Multiple System Atrophy (MSA) is a rare, progressive neurodegenerative disorder affecting the nervous system, which controls movement and involuntary bodily functions. A common inquiry is whether MSA can be passed down through families. This article clarifies the hereditary aspects of MSA and explores other contributing factors.
Understanding Multiple System Atrophy
MSA is characterized by the gradual loss of nerve cells in specific brain regions, including the cerebellum, basal ganglia, and brainstem. This cellular degeneration disrupts the body’s ability to coordinate movement and regulate autonomic functions. Symptoms often include issues with balance, slow or stiff movements, slurred speech, and difficulties with blood pressure regulation, bladder control, and digestion. The progression of these symptoms varies among individuals.
Is MSA Inherited?
Multiple System Atrophy is predominantly considered a sporadic condition, meaning it arises without a clear family history. The vast majority of MSA cases are not inherited from parents.
Despite its largely sporadic nature, extremely rare familial forms of MSA do exist, accounting for less than 1% of all cases. Research has identified certain gene mutations associated with these rare occurrences, such as variants in the COQ2 and SNCA genes. For instance, COQ2 mutations have been linked to MSA in people of Japanese descent, although this association has not been consistently found in other populations. Additionally, common variations in the SNCA gene have been associated with an increased risk of MSA in individuals of European descent. Even when these rare genetic links are present, the inheritance patterns can be complex and do not represent the typical presentation of MSA.
Exploring Risk Factors
Beyond direct inheritance, the most recognized non-genetic risk factor for sporadic MSA is age, with symptoms typically appearing in individuals in their 50s and 60s. While the exact cause of sporadic MSA remains unknown, ongoing research investigates potential environmental factors. Some studies have explored links to exposure to certain chemicals, metals, plastics, or pesticides, but conclusive evidence supporting these associations is still emerging.

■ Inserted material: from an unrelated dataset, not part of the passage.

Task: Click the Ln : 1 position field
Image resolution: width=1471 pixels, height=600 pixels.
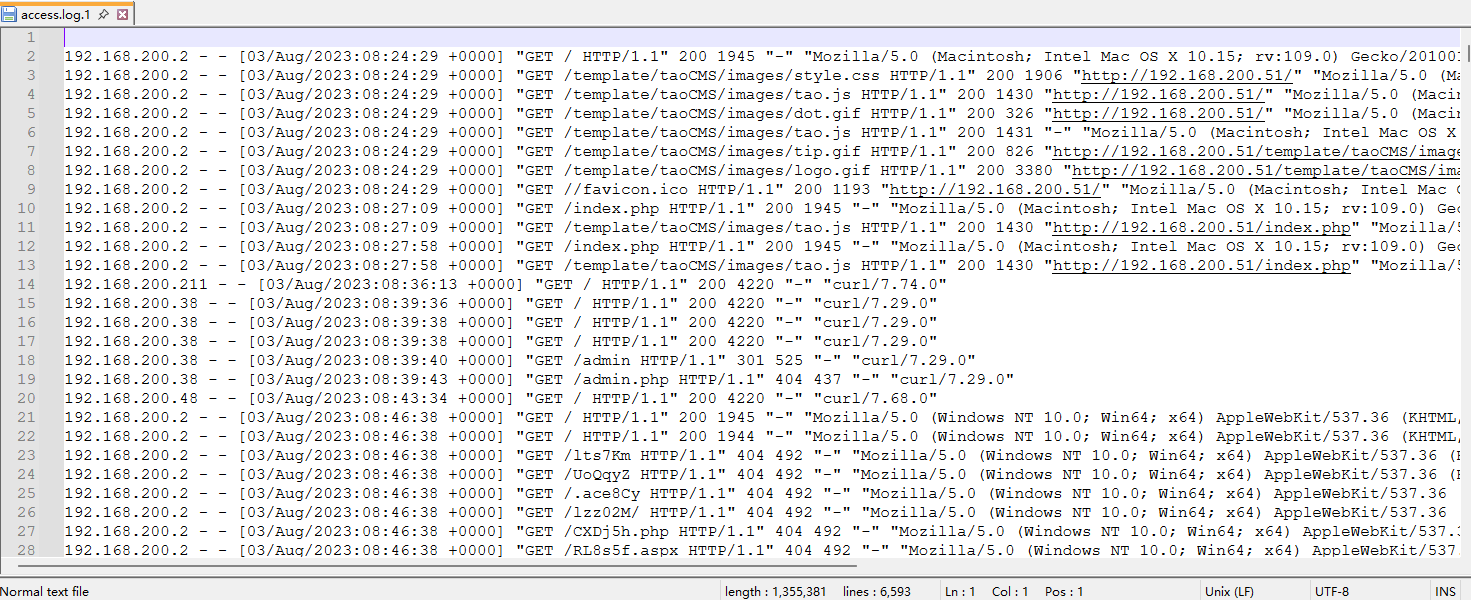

Another area of investigation involves broader genetic susceptibility, where certain genes might increase an individual’s risk for sporadic MSA without directly causing the disease. For example, some studies suggest a connection between specific gene polymorphisms involved in inflammatory processes and an increased risk of developing MSA. Having rapid eye movement (REM) sleep behavior disorder or other autonomic nervous system dysfunctions can also be considered risk factors. While research continues to uncover more about the interplay of genetic and environmental influences, MSA is currently understood to be a complex condition likely resulting from multiple interacting factors.